Towards the end of the interview, Mayo and Hanks discussed words of wisdom that would help us all through these troubled times and the presenter offered up his co host’s words, “Everything will be alright in the end and if it’s not alright then it’s not the end”. I loved this – it applies to films and, hopefully, life too. Hanks, like the absolute pro he is, parried this wisdom back with four simple and beautifully delivered words; “This too shall pass”. Hanks elaborated, “if you’re having a low day, a crappy day – this too shall pass. If you’re on top of the world, having the best day of your life – this too shall pass.
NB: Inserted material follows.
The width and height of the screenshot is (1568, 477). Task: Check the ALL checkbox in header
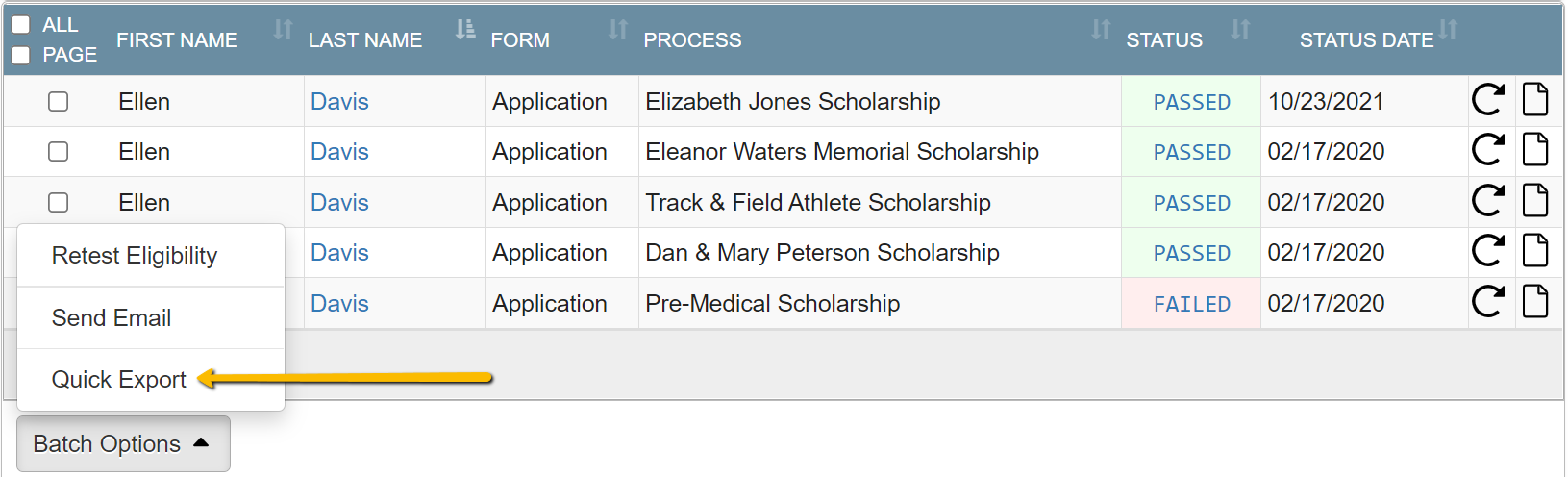20,24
Life evens out like a big ol’ bell curve so just take it as it comes”. If ever I need to hear something on the radio on the way home from a long session in the chemo ward, it was Tom Hanks telling that this too shall pass.

Now, before people start sending in postcards of concern about my wellbeing, I must confess that some of this was my fault. My appointment was at 9.30am and I had fully intended to take some food with me but in the flurry of school runs, making it to the hospital on time and dropping in a prescription at the pharmacy, I completely forgot. This meant that I spent six hours without food or drink because a) I forgot to bring anything and b) I am apparently incapable of asking for help. Sitting for six hours isn’t exactly strenuous but the impact on your body and mind of having all those drugs pumped through your hand and into your system is pretty serious so by the time I got out I was shaking pretty vigorously. So much so that when I got to the pharmacy to pick up my prescription and tried to take a sip from my hastily purchased bottle of M&S water (sorry environment) I ended up liberally sprinkling the guy in front of me in the queue like the winner of a low budget go-kart grand prix.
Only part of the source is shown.